Segment Open

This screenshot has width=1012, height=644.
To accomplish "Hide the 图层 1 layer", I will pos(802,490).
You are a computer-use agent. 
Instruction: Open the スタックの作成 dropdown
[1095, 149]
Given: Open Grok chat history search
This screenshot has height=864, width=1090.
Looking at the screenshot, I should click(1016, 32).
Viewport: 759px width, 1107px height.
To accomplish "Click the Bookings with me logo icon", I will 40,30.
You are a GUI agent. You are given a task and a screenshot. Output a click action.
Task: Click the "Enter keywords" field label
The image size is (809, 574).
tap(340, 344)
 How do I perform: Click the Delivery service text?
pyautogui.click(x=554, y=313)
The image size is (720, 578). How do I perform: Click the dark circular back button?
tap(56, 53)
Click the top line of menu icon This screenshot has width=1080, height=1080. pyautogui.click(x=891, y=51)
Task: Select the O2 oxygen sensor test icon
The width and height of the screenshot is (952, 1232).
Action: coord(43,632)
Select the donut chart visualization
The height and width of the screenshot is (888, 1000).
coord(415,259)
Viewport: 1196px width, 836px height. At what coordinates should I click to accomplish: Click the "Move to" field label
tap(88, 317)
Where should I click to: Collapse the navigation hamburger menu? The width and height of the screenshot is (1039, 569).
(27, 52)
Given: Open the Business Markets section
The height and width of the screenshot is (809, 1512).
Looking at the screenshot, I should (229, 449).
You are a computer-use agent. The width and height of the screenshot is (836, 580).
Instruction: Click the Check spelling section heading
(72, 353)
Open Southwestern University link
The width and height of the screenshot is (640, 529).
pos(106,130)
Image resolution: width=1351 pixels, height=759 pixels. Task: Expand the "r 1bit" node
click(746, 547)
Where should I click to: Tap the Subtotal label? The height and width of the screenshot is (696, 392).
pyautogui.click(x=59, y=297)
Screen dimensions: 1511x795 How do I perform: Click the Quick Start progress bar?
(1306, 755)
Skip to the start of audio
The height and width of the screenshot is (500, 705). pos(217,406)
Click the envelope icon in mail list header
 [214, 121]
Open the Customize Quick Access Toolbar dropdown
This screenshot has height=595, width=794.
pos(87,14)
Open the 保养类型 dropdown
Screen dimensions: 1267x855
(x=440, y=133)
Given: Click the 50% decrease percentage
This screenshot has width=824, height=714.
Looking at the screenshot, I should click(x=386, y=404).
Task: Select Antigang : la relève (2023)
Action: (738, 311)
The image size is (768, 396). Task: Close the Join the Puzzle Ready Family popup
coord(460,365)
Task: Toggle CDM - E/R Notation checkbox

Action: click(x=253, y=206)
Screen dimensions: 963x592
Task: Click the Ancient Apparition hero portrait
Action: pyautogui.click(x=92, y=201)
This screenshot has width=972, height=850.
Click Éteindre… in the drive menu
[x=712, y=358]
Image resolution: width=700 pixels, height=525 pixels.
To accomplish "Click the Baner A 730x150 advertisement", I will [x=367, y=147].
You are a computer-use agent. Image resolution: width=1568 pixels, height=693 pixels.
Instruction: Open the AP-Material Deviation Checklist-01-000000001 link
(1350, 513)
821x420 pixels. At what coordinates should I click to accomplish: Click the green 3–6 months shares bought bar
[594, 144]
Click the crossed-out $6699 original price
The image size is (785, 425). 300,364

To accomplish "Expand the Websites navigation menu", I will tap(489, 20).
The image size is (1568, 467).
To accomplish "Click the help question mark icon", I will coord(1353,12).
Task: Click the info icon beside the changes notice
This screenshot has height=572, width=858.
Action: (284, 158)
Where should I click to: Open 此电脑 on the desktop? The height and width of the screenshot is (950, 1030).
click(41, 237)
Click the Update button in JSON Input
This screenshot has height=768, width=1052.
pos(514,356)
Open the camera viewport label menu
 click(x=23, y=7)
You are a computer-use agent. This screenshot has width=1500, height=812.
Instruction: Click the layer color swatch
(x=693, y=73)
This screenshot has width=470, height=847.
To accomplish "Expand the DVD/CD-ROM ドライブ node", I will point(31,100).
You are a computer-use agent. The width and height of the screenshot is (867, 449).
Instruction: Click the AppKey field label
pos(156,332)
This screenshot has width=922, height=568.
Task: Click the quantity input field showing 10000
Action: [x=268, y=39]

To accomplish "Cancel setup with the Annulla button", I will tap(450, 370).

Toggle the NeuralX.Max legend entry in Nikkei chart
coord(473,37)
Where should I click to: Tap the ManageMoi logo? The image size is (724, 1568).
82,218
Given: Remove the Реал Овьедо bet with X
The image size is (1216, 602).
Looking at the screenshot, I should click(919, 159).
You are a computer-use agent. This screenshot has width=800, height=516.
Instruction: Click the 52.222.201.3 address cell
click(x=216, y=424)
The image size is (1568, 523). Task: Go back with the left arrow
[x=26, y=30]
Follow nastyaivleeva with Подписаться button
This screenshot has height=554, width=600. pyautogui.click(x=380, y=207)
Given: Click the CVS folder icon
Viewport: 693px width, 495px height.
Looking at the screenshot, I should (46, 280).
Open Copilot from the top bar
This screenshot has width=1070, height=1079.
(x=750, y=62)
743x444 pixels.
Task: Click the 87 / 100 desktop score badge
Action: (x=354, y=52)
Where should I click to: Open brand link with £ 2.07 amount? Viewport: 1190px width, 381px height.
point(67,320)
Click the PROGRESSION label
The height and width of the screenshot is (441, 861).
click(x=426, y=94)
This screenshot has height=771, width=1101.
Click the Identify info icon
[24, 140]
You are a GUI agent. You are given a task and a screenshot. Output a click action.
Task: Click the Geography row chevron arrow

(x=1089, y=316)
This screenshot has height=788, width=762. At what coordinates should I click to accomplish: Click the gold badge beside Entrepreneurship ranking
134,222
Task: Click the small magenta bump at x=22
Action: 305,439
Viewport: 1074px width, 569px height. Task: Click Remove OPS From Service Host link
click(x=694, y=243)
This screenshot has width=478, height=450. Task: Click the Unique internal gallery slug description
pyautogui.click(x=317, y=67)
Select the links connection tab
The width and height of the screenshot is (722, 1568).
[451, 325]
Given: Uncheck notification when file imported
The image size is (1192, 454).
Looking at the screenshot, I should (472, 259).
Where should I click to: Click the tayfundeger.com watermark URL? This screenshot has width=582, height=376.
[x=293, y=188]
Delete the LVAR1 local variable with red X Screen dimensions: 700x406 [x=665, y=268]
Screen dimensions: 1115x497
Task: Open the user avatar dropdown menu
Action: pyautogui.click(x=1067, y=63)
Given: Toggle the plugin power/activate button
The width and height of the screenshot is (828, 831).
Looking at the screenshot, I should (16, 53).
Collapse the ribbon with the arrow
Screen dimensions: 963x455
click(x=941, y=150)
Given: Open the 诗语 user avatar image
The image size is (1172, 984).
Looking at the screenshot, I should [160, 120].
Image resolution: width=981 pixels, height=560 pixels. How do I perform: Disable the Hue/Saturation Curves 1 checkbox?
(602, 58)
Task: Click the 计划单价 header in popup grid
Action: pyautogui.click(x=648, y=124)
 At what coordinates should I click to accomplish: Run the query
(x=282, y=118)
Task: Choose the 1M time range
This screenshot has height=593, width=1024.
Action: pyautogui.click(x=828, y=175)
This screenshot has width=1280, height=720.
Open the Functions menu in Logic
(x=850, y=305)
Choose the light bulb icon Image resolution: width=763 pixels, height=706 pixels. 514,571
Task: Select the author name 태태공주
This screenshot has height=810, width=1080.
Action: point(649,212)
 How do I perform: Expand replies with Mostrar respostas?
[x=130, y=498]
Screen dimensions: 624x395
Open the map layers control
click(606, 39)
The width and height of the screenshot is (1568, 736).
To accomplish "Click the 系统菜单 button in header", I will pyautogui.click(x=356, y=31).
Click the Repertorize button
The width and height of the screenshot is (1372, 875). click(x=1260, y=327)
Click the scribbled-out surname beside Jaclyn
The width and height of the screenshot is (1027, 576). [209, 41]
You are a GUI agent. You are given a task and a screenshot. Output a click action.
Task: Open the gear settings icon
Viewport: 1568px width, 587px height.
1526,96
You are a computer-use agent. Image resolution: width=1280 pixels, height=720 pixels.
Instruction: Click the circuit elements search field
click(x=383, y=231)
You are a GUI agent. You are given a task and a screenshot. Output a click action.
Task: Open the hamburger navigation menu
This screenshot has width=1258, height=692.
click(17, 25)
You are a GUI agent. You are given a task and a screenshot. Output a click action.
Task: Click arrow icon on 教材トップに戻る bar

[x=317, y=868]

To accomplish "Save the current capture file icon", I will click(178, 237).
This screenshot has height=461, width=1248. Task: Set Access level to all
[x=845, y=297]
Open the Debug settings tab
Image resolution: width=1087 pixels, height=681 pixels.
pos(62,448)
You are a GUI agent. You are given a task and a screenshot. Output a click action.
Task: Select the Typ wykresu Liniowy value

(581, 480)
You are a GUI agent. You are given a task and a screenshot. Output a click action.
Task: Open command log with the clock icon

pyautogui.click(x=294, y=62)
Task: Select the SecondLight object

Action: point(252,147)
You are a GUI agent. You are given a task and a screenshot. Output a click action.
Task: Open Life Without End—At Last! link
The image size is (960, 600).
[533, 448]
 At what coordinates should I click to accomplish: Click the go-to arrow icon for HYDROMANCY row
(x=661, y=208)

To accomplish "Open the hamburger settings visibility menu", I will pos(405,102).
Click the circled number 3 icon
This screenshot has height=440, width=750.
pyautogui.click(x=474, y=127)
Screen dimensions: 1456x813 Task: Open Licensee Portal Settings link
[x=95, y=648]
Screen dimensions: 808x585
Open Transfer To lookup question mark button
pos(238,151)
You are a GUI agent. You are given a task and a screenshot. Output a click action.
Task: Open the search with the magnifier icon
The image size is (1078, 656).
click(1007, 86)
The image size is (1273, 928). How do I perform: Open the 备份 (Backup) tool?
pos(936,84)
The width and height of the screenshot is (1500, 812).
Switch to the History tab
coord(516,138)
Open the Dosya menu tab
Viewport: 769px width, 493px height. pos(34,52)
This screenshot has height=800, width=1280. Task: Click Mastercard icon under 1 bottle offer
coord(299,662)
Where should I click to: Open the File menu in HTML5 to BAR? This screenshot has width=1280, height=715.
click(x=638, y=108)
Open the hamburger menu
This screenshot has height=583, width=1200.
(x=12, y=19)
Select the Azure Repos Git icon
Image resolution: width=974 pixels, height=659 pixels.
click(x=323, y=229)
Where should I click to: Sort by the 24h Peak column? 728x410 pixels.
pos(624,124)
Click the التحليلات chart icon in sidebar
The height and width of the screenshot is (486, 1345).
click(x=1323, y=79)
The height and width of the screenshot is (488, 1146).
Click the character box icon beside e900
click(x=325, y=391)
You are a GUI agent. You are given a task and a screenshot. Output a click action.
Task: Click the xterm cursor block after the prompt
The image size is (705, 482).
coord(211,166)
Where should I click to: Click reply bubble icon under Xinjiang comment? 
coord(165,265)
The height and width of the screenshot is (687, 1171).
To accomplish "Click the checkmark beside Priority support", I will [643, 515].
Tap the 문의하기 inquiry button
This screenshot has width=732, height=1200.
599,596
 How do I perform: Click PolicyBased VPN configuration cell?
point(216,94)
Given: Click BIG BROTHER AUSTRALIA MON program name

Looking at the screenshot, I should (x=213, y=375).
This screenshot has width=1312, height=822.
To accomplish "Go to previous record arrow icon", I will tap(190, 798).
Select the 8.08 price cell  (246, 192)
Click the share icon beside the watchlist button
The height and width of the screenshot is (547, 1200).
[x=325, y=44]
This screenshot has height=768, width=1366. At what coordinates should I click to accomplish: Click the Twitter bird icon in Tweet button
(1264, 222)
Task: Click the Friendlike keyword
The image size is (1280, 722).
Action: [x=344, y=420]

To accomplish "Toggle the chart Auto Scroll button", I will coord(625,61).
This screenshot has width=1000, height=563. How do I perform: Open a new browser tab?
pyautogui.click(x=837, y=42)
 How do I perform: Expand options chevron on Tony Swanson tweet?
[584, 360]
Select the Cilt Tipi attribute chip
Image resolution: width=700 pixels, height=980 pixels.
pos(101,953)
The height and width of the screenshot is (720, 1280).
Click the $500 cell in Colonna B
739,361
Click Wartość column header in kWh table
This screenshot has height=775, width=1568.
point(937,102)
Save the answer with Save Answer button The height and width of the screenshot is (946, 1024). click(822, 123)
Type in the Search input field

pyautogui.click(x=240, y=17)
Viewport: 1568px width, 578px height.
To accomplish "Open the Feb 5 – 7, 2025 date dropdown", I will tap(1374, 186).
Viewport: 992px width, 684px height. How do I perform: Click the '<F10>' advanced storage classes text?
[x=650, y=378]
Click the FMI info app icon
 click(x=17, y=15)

Segment Closed

Task goal: Copy out only the lines above from the one with "Task: Select the O2 oxygen sensor test icon" to the one with "Given: Open the Business Markets section", inclusive, exactly as they stand.

Result below:
Task: Select the O2 oxygen sensor test icon
The width and height of the screenshot is (952, 1232).
Action: coord(43,632)
Select the donut chart visualization
The height and width of the screenshot is (888, 1000).
coord(415,259)
Viewport: 1196px width, 836px height. At what coordinates should I click to accomplish: Click the "Move to" field label
tap(88, 317)
Where should I click to: Collapse the navigation hamburger menu? The width and height of the screenshot is (1039, 569).
(27, 52)
Given: Open the Business Markets section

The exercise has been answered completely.